Although they are very interesting from the point of view of textual theory, document grammars were introduced in SGML and retained in XML not for theoretical but for pragmatic reasons. They prove useful in routine quality assurance, because they make it possible to find and clean up dirty data — they cannot find all dirty data, since there are classes of error which cannot be detected conveniently or at all using a formal grammar, but formally checkable document grammars make it possible to detect mechanically whole classes of typographic error or data corruption in transmission which would otherwise require expensive manual proofreading. ISO 8879 distinguishes explicitly between the set of rules governing the application of markup to a particular document type, and the formally checkable expression of some of those rules. Formal rules can typically capture only part of the expectations we may have in building a particular application, but every rule we can capture formally is a rule which can be checked without human intervention.

Document grammars can be used to document agreements between data providers and data consumers, or to describe the contents of data flows. And in some cases they can be and have been used to specify the allowable contents of messages in client/server protocols.

2. DTDs as document grammars

As an example of DTD notation, consider the DTD equivalents of some of the purchase-order rules given above in context-free form:

<!ENTITY % address "(name, street, city, state, zip)" >
<!ELEMENT purchaseOrder (shipTo, billTo, comment, items) >
<!ELEMENT shipTo        (%address;) >
<!ELEMENT billTo        (%address;) >
<!ELEMENT name          (#PCDATA) >
<!ELEMENT street        (#PCDATA) >
<!ELEMENT city          (#PCDATA) >
<!ELEMENT state         (#PCDATA) >
<!ELEMENT zip           (#PCDATA) >
<!ELEMENT items         (item+) >

XML DTDs are often described as analogous to grammars in Backus-Naur Form, the conventional notation for representing context-free grammar. Formally, however, DTDs differ from BNF in several ways.

  • First of all, XML DTDs allow regular-expression notation in content models (the right-hand sides of rules in a DTD), which is a great convenience. Consider for example the definition of items, which is somewhat more compact and easier to understand than the BNF equivalent given earlier.

  • Second, XML DTDs are strictly less powerful than context-free grammars; instead, they resemble a subset of context-free languages known as ’bracketed‘ languages.

  • Third, XML DTDs are intentionally restricted to languages which can be recognized without look-ahead; this rule, inherited from SGML, goes by a variety of names. The SGML specification specifies that content models must be “unambiguous”, although its definition of “ambiguity” is somewhat broader than usual in computing. To avoid misusing the term ambiguity, the XML specification introduced the term determinism. Owing to an editorial confusion, meanwhile, the XML Schema specification uses a third term (“unique particle attribution”) for the same concept.
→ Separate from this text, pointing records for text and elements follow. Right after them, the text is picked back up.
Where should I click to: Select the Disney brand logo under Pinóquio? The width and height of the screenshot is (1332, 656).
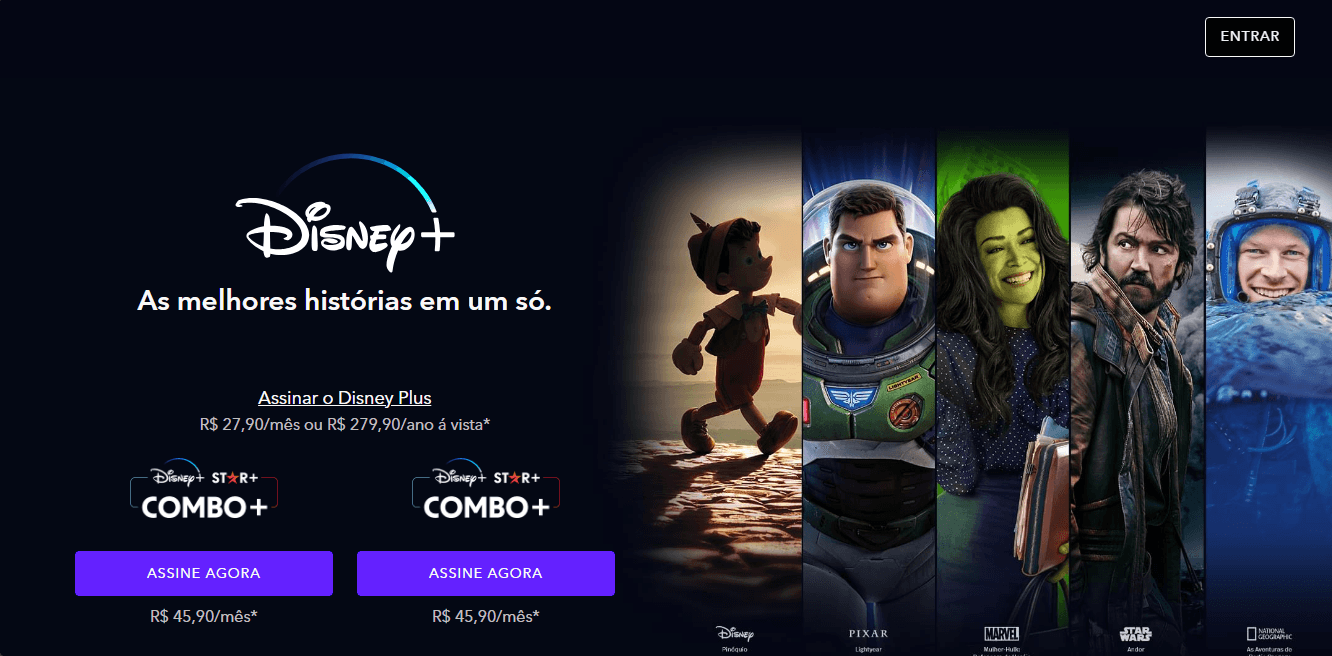[735, 633]
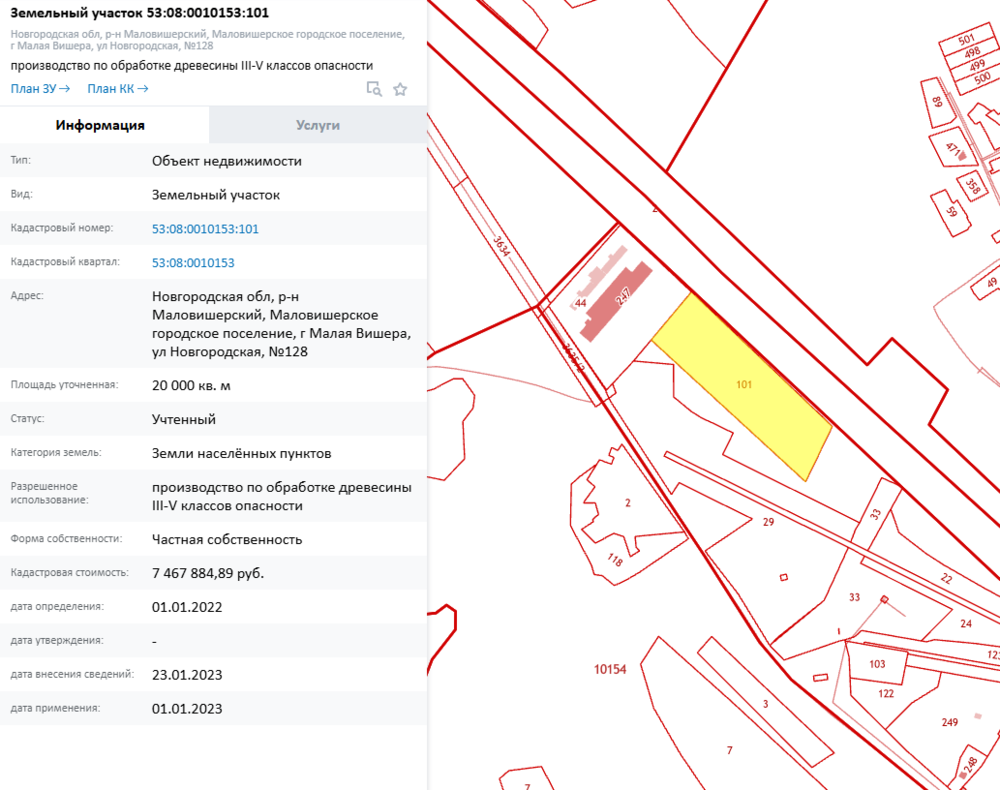Open cadastral number 53:08:0010153:101 link

coord(205,229)
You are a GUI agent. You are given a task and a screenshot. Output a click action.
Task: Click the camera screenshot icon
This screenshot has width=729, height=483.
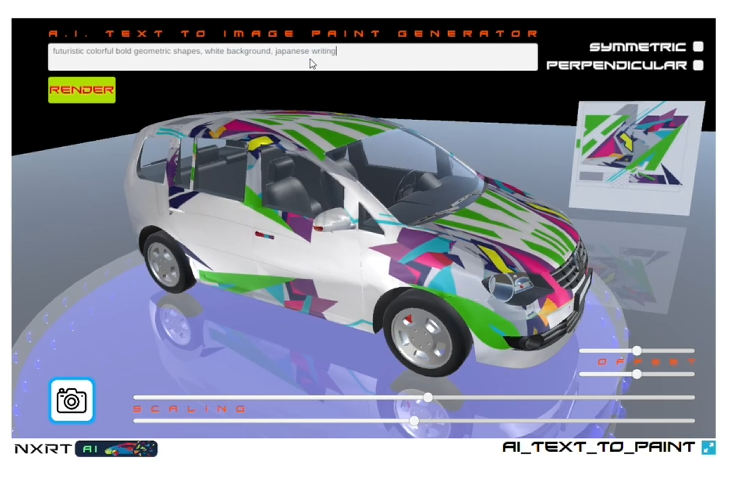coord(72,400)
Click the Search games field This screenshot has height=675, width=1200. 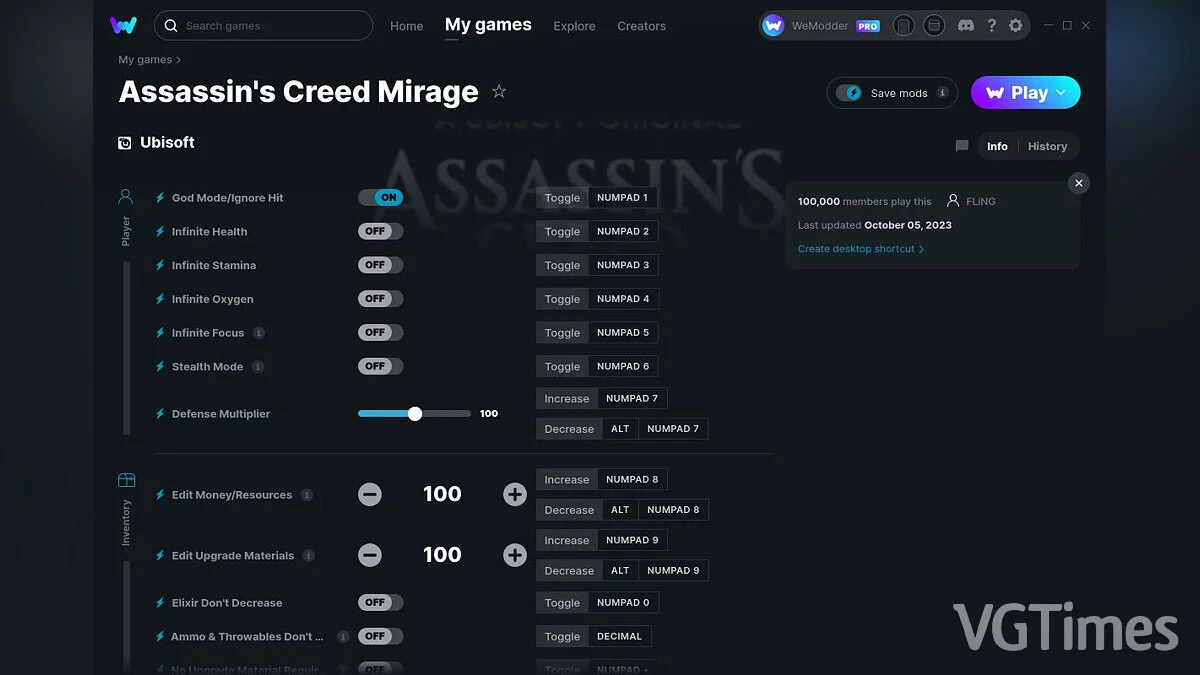(263, 25)
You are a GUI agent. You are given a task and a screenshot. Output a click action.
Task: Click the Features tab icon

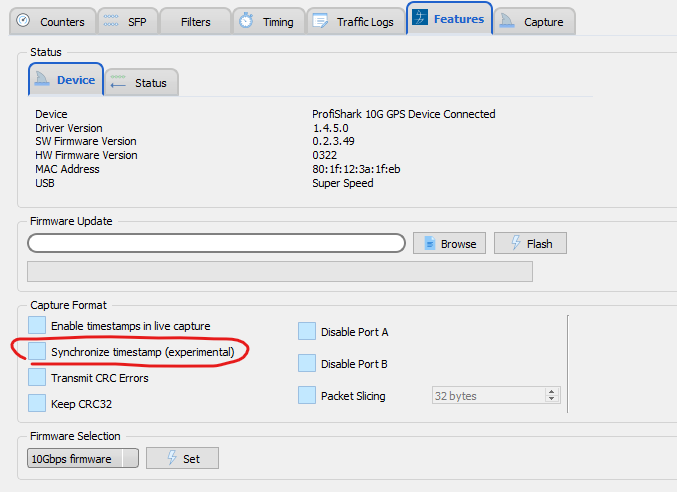(421, 19)
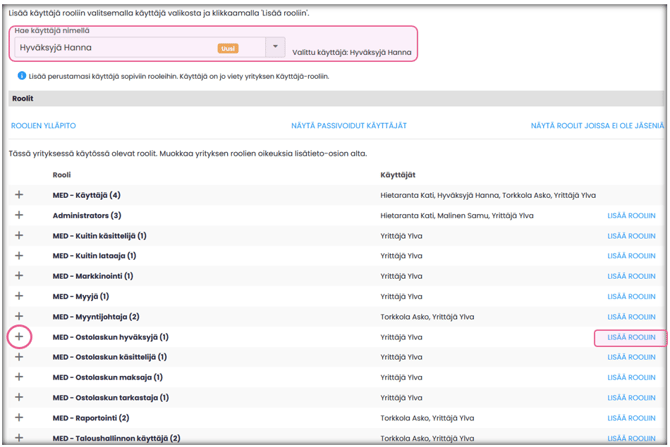Click Lisää rooliin for MED - Ostolaskun hyväksyjä
This screenshot has width=670, height=447.
(x=631, y=337)
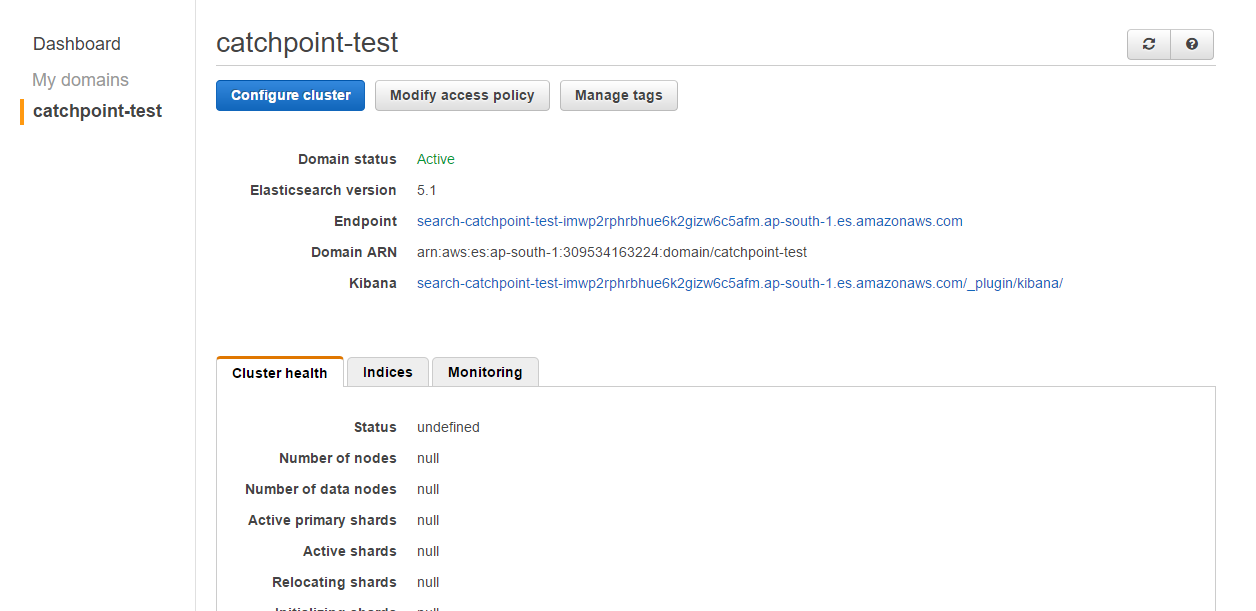Open the help question mark icon
Screen dimensions: 1256x611
1192,44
  • Finally, XML DTDs do more than provide an account of the legal structure of XML documents: they also provide for the declaration of entities and notations. This has often been identified as a weakness in DTDs, both for theoretical reasons (it is a mixing of unrelated concerns) and for practical reasons (the entities declared in documents often depend more on the individual document than on its document type, and they have different patterns of maintenance and revision).

In practice, SGML and XML DTDs have demonstrated the utility of document grammars as a tool for describing the structure of data streams and allowing for independent specification-based validation of data. They allow for the independent description of an agreement between data providers and data consumers about the structure and possible content of data streams, thus making it much easier to process the same data with software from more than one vendor. By contrast, formats without a DTD or similarly declarative definition (e.g. RTF or, in practice, HTML) have tended to be defined by the behavior of one or two prominent pieces of software, with the result that there is no way to determine whether a data stream is acceptable or not except by checking the behavior of that piece of software. Since there is no declarative description of the legal format, it's difficult or impossible to prove that the output of a particular program (for example) will always be legal according to the specification. And using the behavior of one program, rather than a written specification, as the acid test has the drawback, for information owners, of encouraging or enforcing dependence on a particular software vendor.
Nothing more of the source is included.